St. Patrick's Day Parade 2016 - all changed utterly

            The recent decision of the Irish people to legalize gay marriage closed a chapter of church-state integration and laid a foundation for a secular Irish society.

            Yet in all the immediate celebration and commentary there was little mention of the very obvious elephant in our room – the ongoing war over gay participation in the New York City St. Patrick’s Day Parade.

            Yes, I know it’s barely three months since the last battle, but with the referendum everything has changed utterly. Talk about a terrible beauty being born!

            Let’s recap a little. When it seemed like the 2015 Parade would have to allow participation by Irish gay groups or suffer sponsorship boycott, the Parade Committee threw two brilliant counter punches. They chose the popular Cardinal Dolan as Grand Marshal and invited the NBC LGBT group, Out@Universal, to march.

            It was a short-term victory for there’s little doubt that unless an LGBT Irish group is invited to march Parade sponsors will come under popular pressure to withhold their support in 2016. Hopefully, this won’t be necessary.

            This is, after all, New York - one of the world’s most progressive cities. Besides with next year being the 100th anniversary of the 1916 Uprising, it’s a good time to settle this contentious matter once and for all.

            I firmly believe that there’s a desire on both sides to do so, despite Parade Chairman Dunleavy’s statement that LGBT groups “will have a problem” marching. The key is to get an early start and not leave it until early March when positions have already hardened.

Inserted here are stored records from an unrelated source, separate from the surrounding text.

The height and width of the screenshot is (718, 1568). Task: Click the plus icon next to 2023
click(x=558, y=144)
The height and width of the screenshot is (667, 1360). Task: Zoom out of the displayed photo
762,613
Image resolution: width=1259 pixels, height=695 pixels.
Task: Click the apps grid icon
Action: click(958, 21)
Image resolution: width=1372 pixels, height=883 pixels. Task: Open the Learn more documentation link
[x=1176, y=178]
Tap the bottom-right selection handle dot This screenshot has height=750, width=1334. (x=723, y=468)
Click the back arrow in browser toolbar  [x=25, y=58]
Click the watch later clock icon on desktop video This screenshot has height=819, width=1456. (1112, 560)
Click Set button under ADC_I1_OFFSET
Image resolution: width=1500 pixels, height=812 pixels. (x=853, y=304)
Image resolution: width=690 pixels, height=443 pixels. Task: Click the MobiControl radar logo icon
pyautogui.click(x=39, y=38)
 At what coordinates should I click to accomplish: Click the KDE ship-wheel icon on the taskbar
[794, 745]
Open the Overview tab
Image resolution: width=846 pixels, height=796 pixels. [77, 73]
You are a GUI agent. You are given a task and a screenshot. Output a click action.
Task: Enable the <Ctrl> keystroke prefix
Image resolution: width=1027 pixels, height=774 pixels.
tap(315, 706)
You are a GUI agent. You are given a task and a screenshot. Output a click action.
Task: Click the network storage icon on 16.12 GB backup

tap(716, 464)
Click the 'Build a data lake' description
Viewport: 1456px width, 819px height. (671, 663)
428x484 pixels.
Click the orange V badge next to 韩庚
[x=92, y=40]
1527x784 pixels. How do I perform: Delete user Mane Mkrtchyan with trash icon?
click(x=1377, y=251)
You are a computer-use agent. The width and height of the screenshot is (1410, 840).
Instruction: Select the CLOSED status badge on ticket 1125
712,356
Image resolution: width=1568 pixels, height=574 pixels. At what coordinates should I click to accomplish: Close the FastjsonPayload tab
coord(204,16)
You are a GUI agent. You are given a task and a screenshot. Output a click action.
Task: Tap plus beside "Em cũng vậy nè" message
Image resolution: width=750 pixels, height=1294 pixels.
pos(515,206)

            In any meaningful compromise both sides need to feel that their views are respected and that they do not have to totally surrender long-held principles. Senator George Mitchell was very cognizant of these points in the negotiations that led to the Good Friday Belfast Agreement.

            Thus, it would behoove both sides to take into account the other’s respective hurts, goals and traditions. The back-story to the Irish Lesbian and Gay Organization’s (ILGO) groundbreaking activism in the 1990’s often goes unmentioned. By then the New York Gay community had suffered through the scourge and heartbreak of AIDS for over a decade. This curried ILGO’s desire to be accepted as an organization that wished to march and celebrate its Irish heritage under its own banners.
            From the perspective of the St. Patrick’s Day Parade Committee, the members merely feel that they are upholding their right to continue the traditions of a Catholic gathering that observes Catholic Church teaching.

            But was the first NYC parade in 1762 exclusively Catholic? Probably not, since it was organized by Irish troops serving in the British Army. Perhaps it’s time the Parade focused on its Irish rather than its Catholic identity? That works in Dublin, so why not New York City – the home of inclusiveness?

            I have friends who argue that the NYC St. Patrick’s Day Parade honors those who fought Know-Nothing anti-Catholicism down the centuries. But such bigotry is a thing of the past, and traditions can become rusty chains if they’re not greased with relevance.

            The real crux of the issue is that many structured religions have problems dealing with the breadth of human sexuality and, like it or not, homosexuality is a part of the natural order. Likewise, it’s hardly a secret that down through the ages the Catholic Church has provided a safe haven within its clergy and religious orders for many with no inclination to marry whether for sexual or other reasons.

            But times have changed and nowadays there’s an accelerating acceptance of diversity. Pope Francis himself when questioned about gay people remarked, “Who am I to judge them if they’re seeking the Lord in good faith?”

            He’s right, of course, and what a breath of fresh air sweeping aside the cobwebs of dogma. People have always found ways of circumventing the strictest of Church rules – ask the overwhelming percentage of married Catholics who disregard church teaching on contraception.

            What’s needed is someone of stature who will bring both sides together in a spirit of good will. Once people start talking face-to-face anything is possible.

            The time for mediation is now otherwise next March the parade will become a major battleground, not to mention a financial basket case  – it’s time for a little sanity.